- [ACTIVITY] Your answer should be every line with the word "computer", copied from the data below.

━━ DATA RECORDS

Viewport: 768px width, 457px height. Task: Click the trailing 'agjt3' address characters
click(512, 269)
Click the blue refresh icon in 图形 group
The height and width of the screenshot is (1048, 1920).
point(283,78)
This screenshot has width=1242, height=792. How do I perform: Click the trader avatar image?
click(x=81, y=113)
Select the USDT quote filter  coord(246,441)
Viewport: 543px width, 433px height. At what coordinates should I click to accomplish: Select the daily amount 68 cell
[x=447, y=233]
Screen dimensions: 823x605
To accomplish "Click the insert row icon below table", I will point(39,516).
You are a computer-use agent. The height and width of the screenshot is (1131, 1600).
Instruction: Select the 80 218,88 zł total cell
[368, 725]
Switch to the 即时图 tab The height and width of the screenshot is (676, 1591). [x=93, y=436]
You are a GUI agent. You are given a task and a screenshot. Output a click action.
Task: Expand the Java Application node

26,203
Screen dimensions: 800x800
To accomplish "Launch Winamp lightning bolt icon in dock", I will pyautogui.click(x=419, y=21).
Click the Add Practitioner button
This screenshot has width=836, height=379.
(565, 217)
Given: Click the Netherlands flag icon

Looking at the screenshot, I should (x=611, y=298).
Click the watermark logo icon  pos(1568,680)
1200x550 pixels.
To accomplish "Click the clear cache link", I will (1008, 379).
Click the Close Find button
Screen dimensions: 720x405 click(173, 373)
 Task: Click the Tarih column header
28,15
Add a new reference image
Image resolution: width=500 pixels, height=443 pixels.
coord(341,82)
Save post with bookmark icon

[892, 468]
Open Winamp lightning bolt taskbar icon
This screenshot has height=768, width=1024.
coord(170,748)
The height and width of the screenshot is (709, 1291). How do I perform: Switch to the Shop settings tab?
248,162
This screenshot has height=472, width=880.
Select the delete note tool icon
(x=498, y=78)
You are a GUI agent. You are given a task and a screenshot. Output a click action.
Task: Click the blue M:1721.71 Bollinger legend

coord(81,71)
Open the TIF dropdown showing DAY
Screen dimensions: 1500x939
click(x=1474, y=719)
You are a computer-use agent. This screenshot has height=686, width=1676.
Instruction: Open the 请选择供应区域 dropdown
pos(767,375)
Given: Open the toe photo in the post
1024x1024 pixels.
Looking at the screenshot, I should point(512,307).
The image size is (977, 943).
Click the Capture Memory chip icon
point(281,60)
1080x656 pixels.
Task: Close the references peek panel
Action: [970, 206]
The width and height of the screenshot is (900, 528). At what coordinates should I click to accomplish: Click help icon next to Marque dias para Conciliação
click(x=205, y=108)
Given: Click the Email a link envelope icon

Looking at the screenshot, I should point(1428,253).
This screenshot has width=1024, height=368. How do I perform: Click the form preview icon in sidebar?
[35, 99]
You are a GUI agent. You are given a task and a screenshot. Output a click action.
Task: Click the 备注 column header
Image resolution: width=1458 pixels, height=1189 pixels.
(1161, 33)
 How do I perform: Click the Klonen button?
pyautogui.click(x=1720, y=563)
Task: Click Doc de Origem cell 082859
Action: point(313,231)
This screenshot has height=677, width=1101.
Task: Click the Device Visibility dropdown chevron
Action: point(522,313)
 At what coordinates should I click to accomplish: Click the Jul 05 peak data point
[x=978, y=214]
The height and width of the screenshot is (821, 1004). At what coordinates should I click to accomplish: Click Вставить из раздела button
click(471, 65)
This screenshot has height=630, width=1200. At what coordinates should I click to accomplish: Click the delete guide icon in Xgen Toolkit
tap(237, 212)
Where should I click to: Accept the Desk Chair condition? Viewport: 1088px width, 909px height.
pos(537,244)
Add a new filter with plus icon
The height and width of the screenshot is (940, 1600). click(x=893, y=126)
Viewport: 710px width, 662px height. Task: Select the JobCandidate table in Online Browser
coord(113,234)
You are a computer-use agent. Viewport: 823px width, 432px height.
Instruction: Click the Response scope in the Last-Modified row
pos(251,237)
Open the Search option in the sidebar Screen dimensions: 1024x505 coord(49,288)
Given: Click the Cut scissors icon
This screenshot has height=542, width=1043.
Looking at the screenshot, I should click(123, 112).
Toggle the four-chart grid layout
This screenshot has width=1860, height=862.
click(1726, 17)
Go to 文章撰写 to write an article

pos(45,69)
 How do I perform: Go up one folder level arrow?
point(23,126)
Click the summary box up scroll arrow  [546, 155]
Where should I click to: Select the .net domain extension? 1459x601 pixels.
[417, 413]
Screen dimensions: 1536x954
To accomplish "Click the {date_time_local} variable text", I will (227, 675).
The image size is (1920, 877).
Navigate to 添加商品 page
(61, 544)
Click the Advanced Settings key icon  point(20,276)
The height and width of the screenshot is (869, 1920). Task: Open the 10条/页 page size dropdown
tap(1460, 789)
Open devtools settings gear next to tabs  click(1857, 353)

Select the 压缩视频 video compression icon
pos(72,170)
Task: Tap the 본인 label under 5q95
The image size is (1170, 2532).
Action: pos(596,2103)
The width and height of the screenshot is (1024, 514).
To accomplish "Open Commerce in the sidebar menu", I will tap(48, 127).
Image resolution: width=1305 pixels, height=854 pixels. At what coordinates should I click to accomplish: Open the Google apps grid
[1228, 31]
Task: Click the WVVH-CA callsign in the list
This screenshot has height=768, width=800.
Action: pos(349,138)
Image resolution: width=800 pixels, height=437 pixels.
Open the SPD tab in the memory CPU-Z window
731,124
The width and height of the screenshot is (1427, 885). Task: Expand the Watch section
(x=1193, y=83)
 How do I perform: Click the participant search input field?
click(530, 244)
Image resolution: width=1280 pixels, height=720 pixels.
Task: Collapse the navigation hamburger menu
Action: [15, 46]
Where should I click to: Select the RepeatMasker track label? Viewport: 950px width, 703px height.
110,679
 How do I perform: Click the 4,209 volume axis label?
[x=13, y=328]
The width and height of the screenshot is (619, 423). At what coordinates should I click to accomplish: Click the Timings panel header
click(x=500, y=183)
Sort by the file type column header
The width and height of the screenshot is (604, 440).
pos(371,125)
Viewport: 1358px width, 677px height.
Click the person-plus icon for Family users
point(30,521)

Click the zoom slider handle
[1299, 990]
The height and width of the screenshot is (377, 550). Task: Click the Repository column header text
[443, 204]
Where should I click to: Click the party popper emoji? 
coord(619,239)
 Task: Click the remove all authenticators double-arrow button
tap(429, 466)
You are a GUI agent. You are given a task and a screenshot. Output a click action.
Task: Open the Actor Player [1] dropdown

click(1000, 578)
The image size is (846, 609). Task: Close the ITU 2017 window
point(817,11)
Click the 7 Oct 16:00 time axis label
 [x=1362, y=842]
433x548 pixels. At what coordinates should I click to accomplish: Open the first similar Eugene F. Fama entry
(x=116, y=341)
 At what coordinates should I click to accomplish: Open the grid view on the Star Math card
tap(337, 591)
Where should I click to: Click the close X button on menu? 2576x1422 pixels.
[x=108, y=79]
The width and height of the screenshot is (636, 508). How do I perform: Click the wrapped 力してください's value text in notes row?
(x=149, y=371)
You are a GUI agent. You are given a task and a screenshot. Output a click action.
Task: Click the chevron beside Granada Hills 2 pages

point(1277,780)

━━━━

- [RESPONSE]
You are a computer-use agent. The height and width of the screenshot is (1131, 1600).
You are a computer-use agent. This screenshot has height=686, width=1676.
You are a computer-use agent. Viewport: 823px width, 432px height.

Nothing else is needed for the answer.